### AIM OF THE TASK
Retype the lines starting with the line that contains "Given: Click the" and going on through the line that contains "coord(1113,159)", both included, and leave the pictures out of your answer.

### INFORMATION PROVIDED
-- begin --

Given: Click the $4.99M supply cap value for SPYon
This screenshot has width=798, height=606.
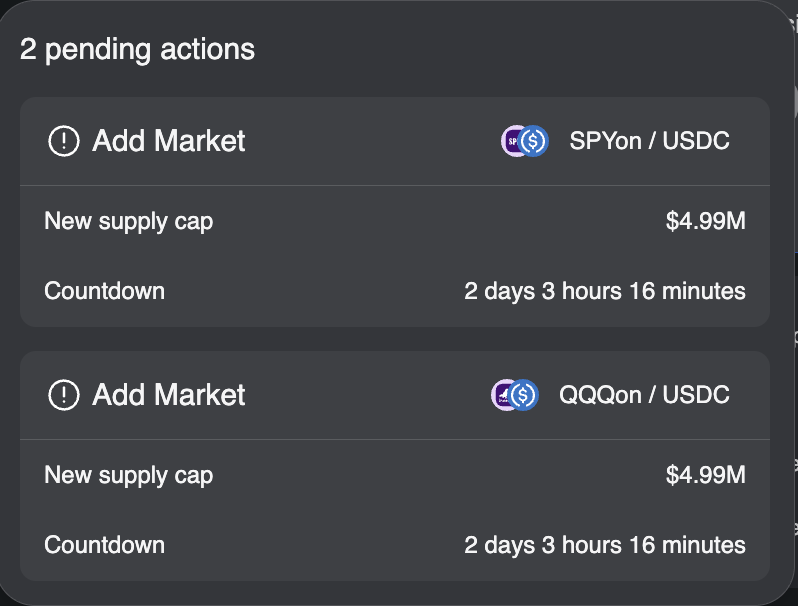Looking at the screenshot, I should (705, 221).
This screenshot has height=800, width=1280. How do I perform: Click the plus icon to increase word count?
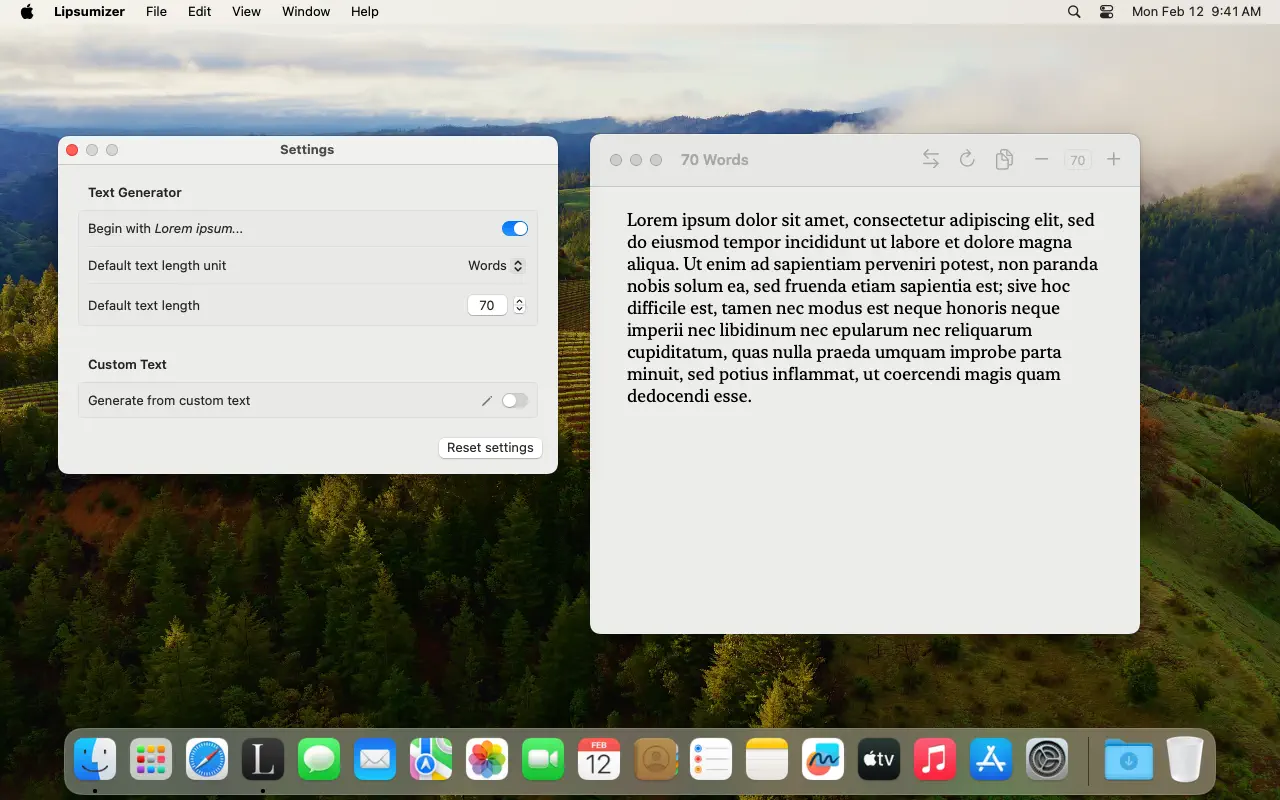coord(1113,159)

-- end --
-- begin --

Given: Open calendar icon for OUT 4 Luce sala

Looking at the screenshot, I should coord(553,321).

-- end --

### REPLY TO THE EXERCISE
Given: Click the $4.99M supply cap value for SPYon
This screenshot has width=798, height=606.
Looking at the screenshot, I should (705, 221).
This screenshot has height=800, width=1280. How do I perform: Click the plus icon to increase word count?
coord(1113,159)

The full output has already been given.